*** Data shown Section Begins ***
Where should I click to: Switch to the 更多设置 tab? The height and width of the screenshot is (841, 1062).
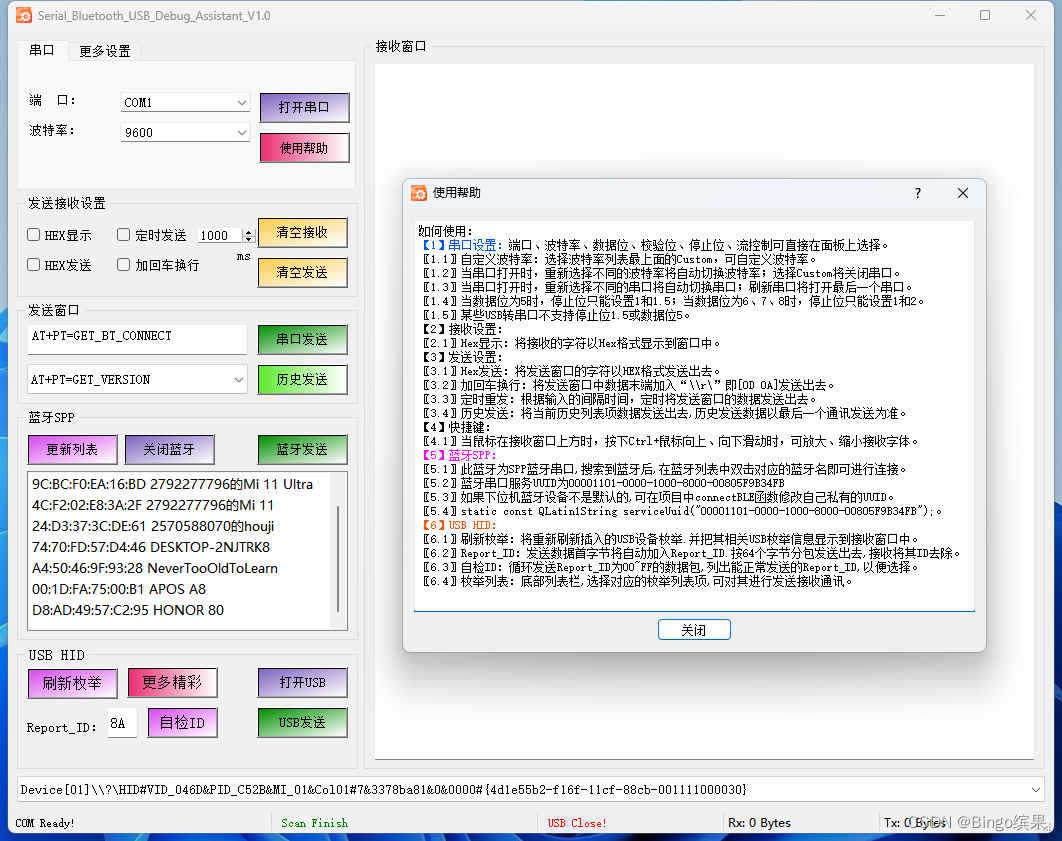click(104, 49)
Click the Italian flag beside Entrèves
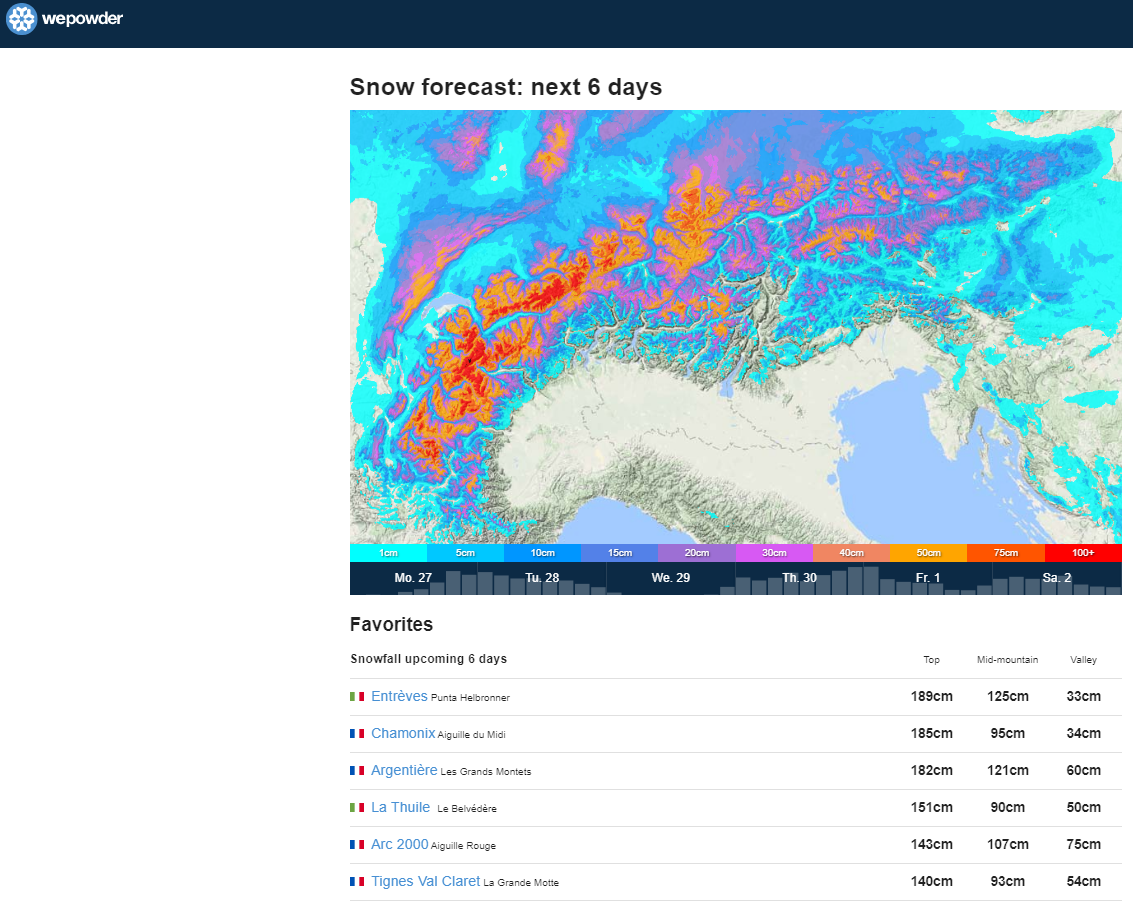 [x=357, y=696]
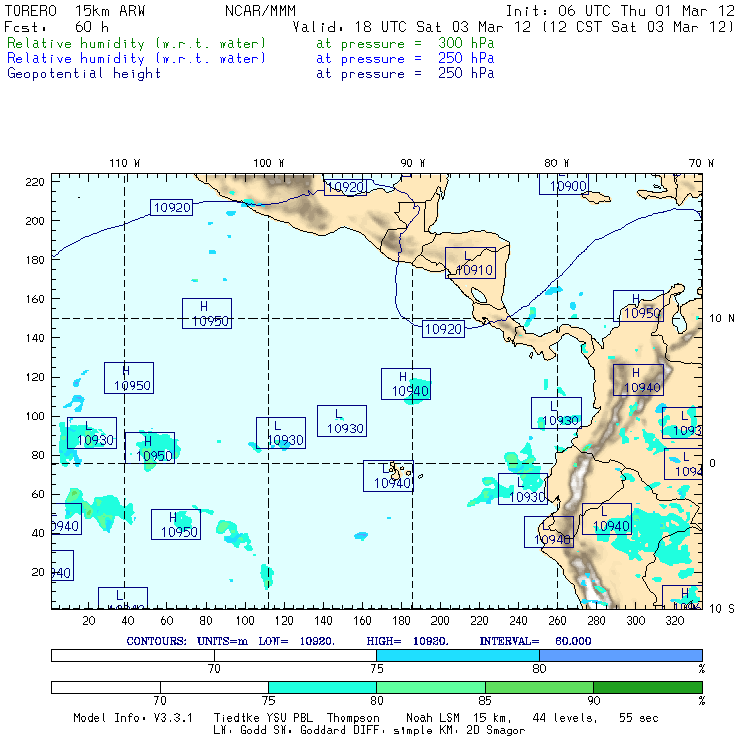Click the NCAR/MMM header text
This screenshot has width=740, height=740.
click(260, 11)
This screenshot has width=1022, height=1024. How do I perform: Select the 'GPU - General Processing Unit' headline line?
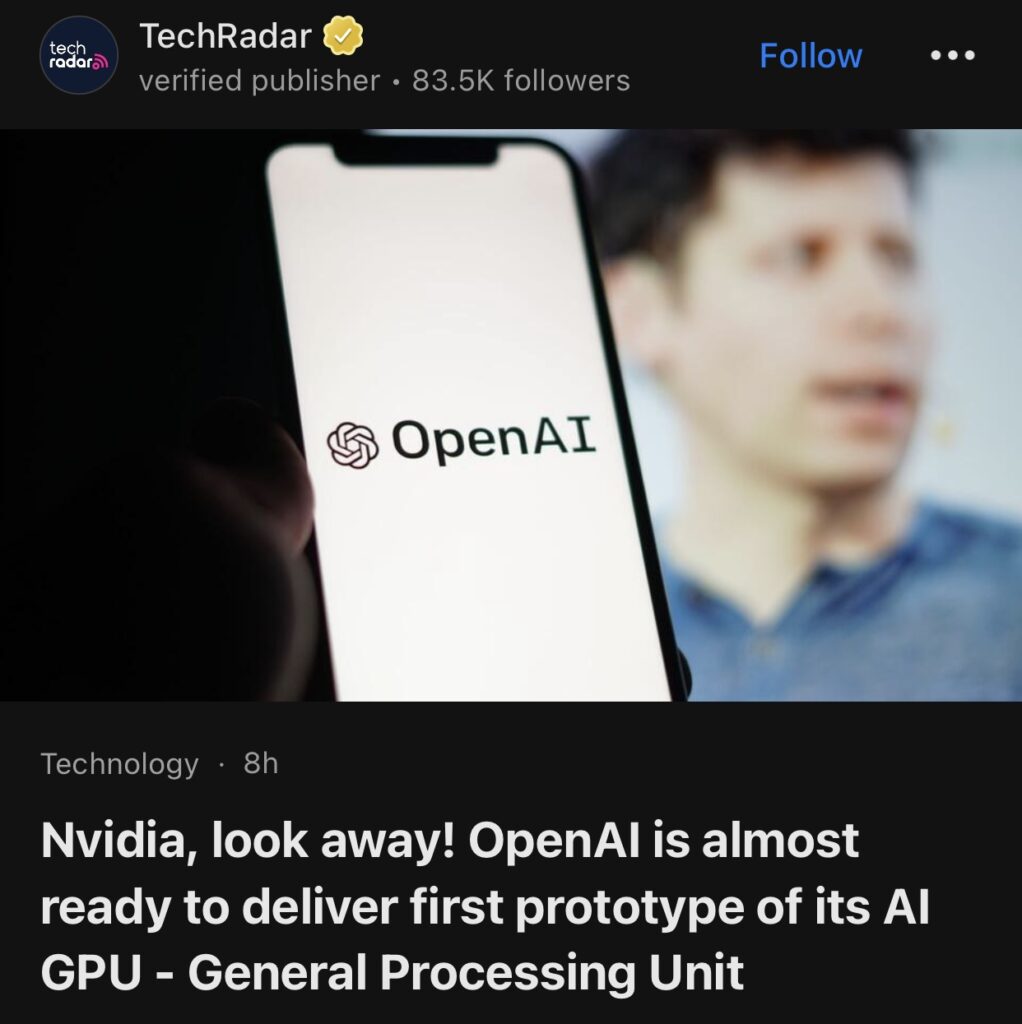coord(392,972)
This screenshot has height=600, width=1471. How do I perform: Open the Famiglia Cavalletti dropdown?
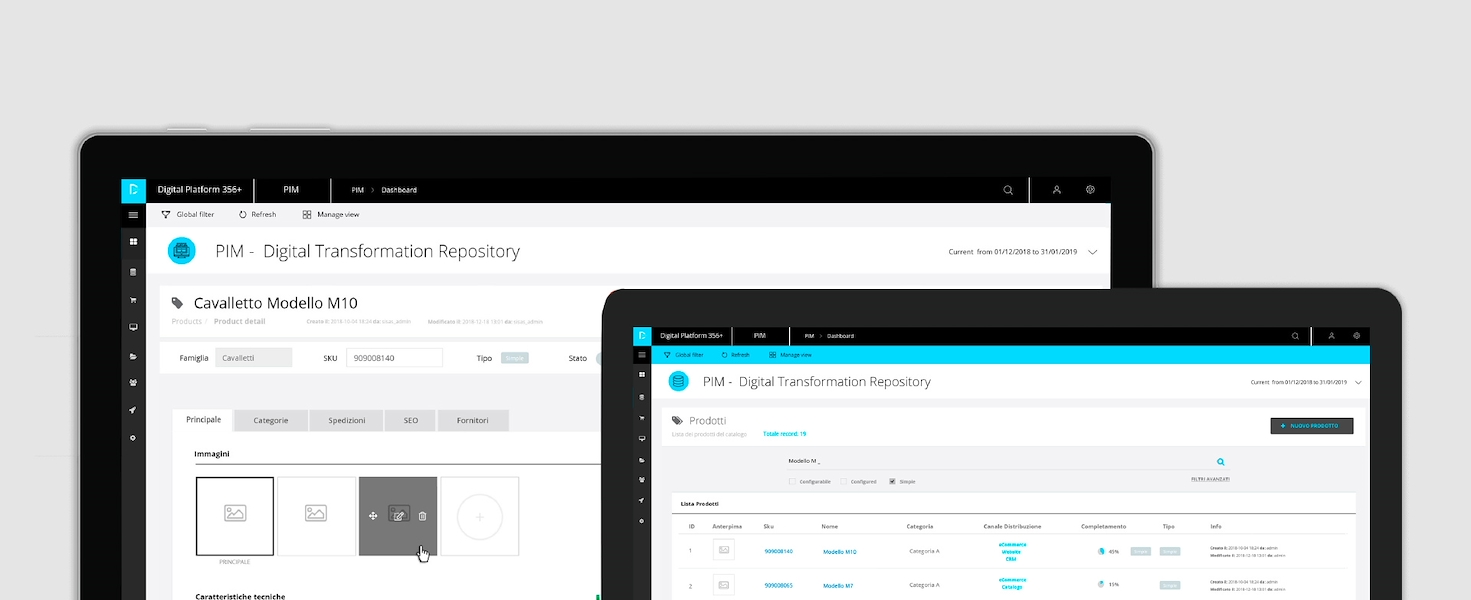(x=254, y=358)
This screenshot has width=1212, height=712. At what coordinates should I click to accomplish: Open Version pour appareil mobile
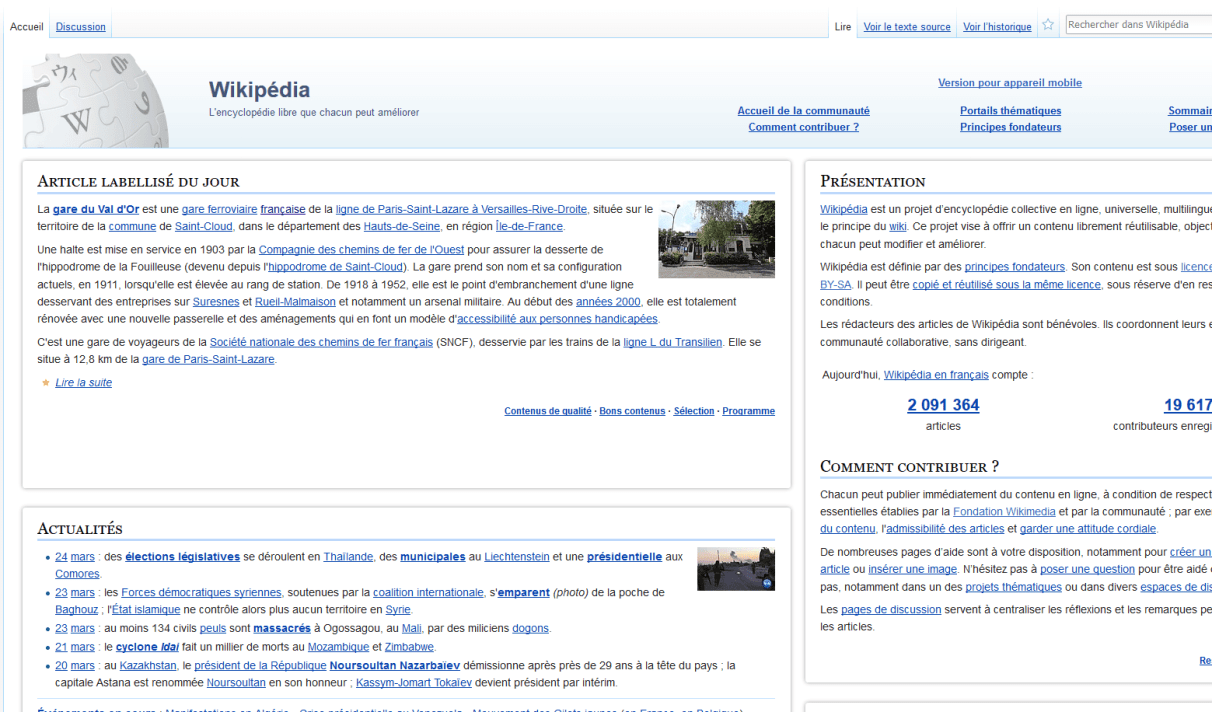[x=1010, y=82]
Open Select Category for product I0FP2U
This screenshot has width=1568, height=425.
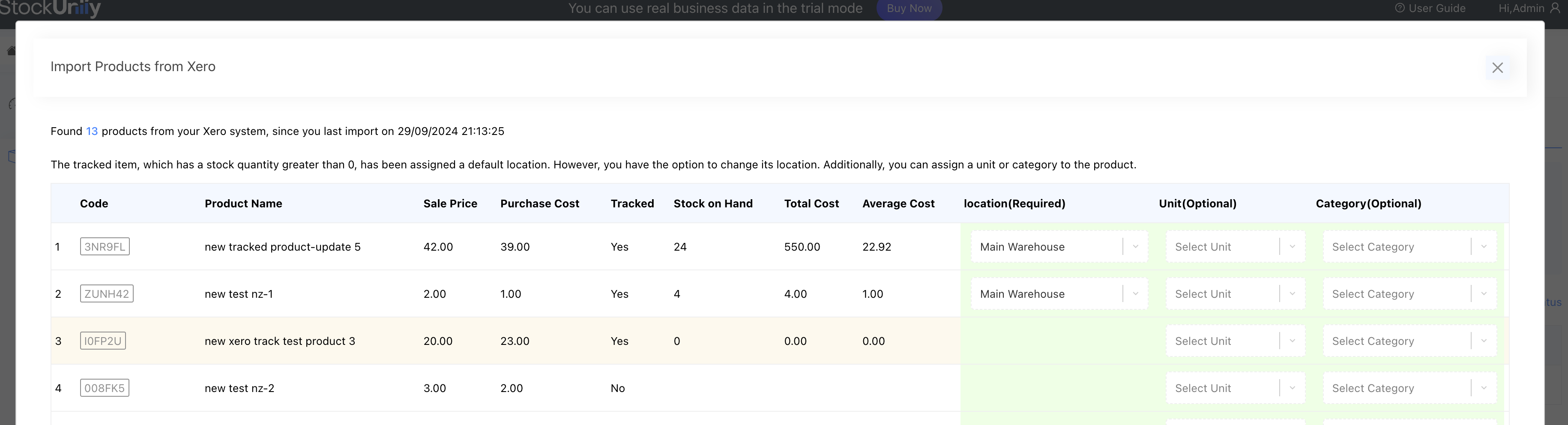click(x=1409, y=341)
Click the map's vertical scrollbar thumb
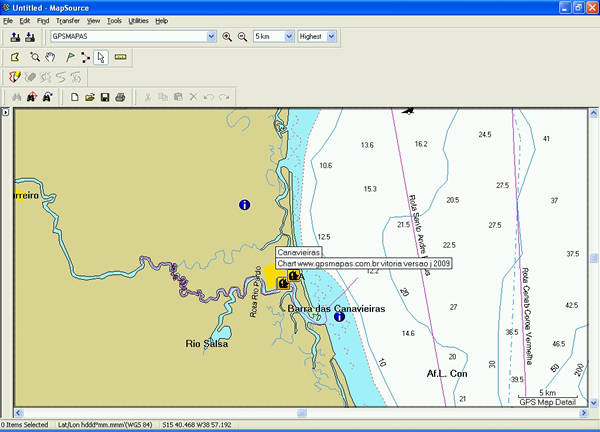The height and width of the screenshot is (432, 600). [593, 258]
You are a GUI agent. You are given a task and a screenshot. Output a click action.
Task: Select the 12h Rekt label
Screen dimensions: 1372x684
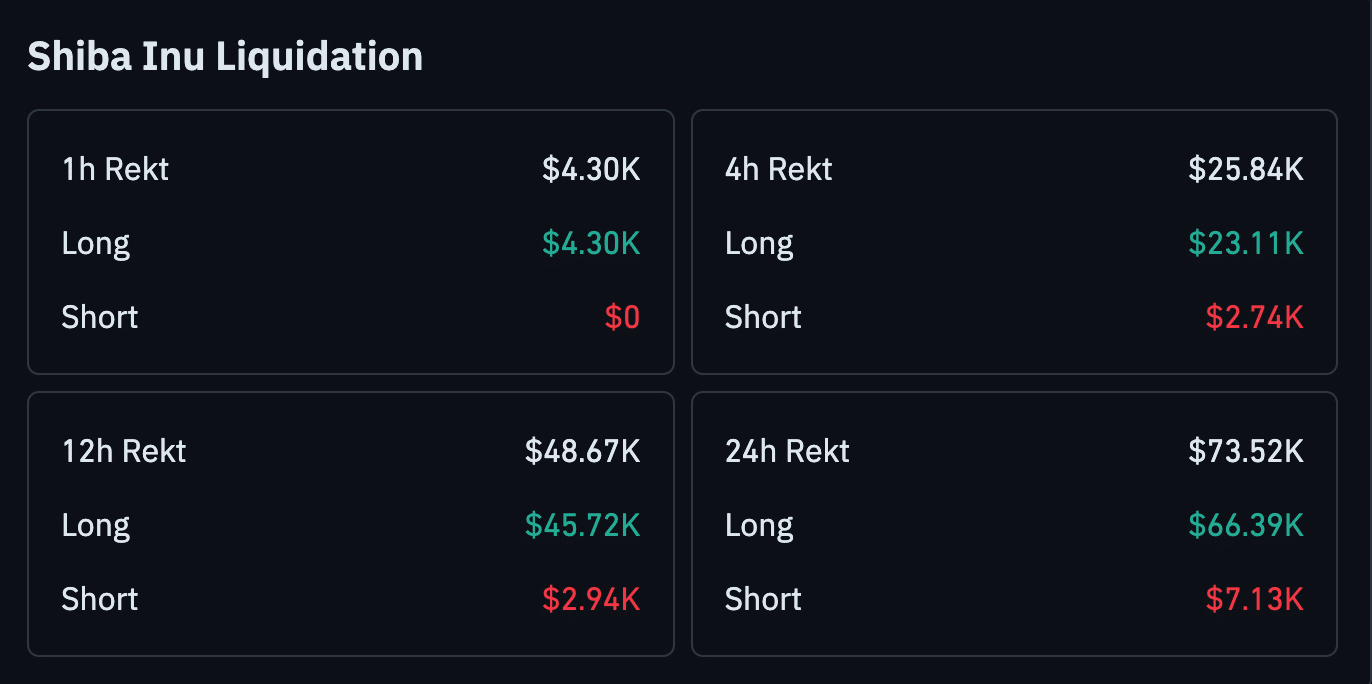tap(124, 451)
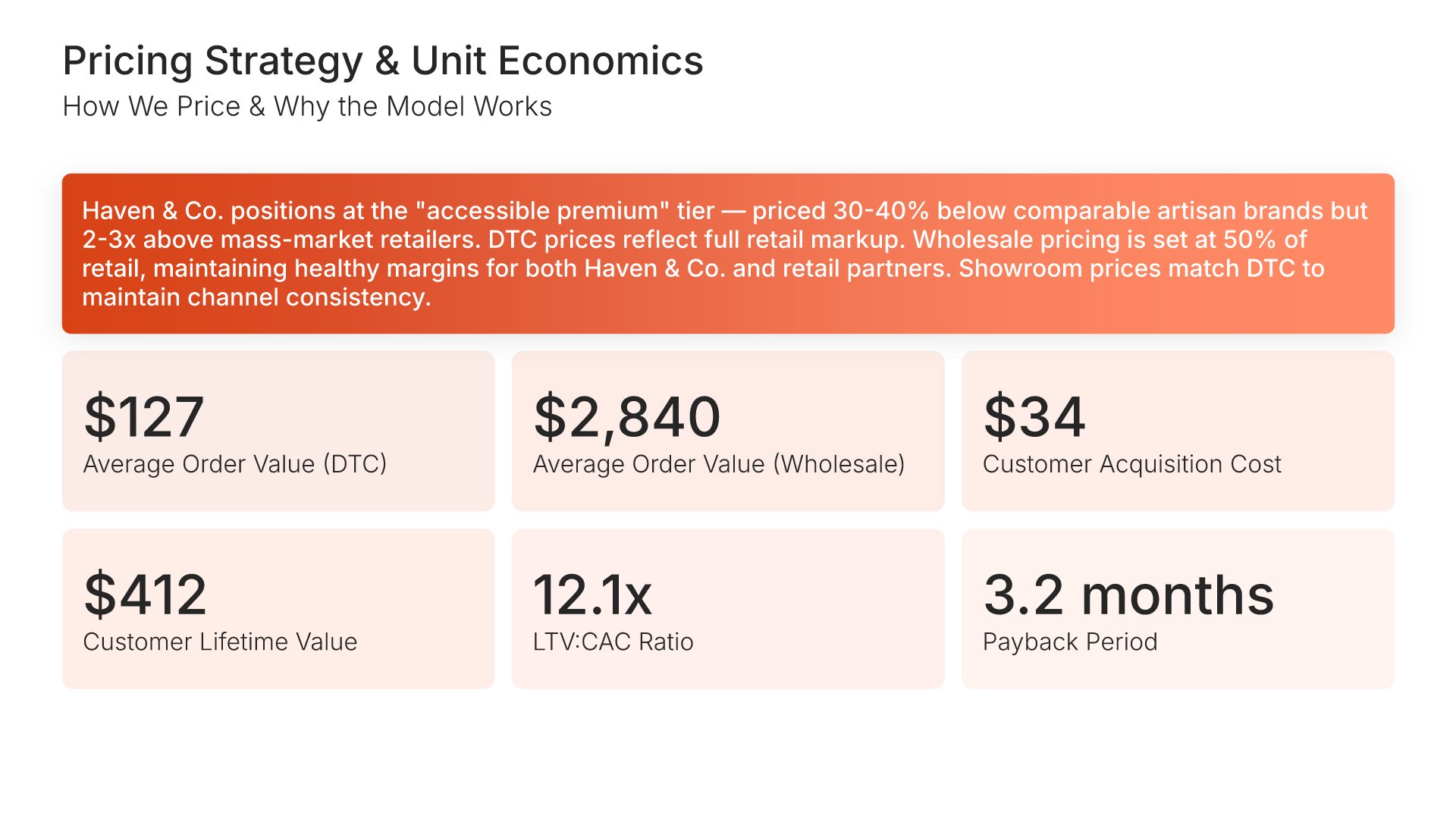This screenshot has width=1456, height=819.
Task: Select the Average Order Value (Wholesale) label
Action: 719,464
*** Data shown Section Ends ***
### Work task
Excluding pictures, reproduce the listing above exactly as it stands.

### Response below
Where should I click to: Switch to the 更多设置 tab? The height and width of the screenshot is (841, 1062).
click(104, 49)
Click the Italian flag beside Entrèves
 [x=357, y=696]
Click the NCAR/MMM header text
This screenshot has width=740, height=740.
click(260, 11)
This screenshot has width=1022, height=1024. How do I perform: Select the 'GPU - General Processing Unit' headline line?
coord(392,972)
This screenshot has height=600, width=1471. How do I perform: Open the Famiglia Cavalletti dropdown?
(x=254, y=358)
This screenshot has width=1212, height=712. At what coordinates should I click to accomplish: Open Version pour appareil mobile
[x=1010, y=82]
Open Select Category for product I0FP2U
This screenshot has width=1568, height=425.
click(x=1409, y=341)
Click the map's vertical scrollbar thumb
The height and width of the screenshot is (432, 600). [593, 258]
You are a GUI agent. You are given a task and a screenshot. Output a click action.
Task: Select the 12h Rekt label
Screen dimensions: 1372x684
tap(124, 451)
This screenshot has width=1456, height=819.
Task: Select the Average Order Value (Wholesale) label
Action: 719,464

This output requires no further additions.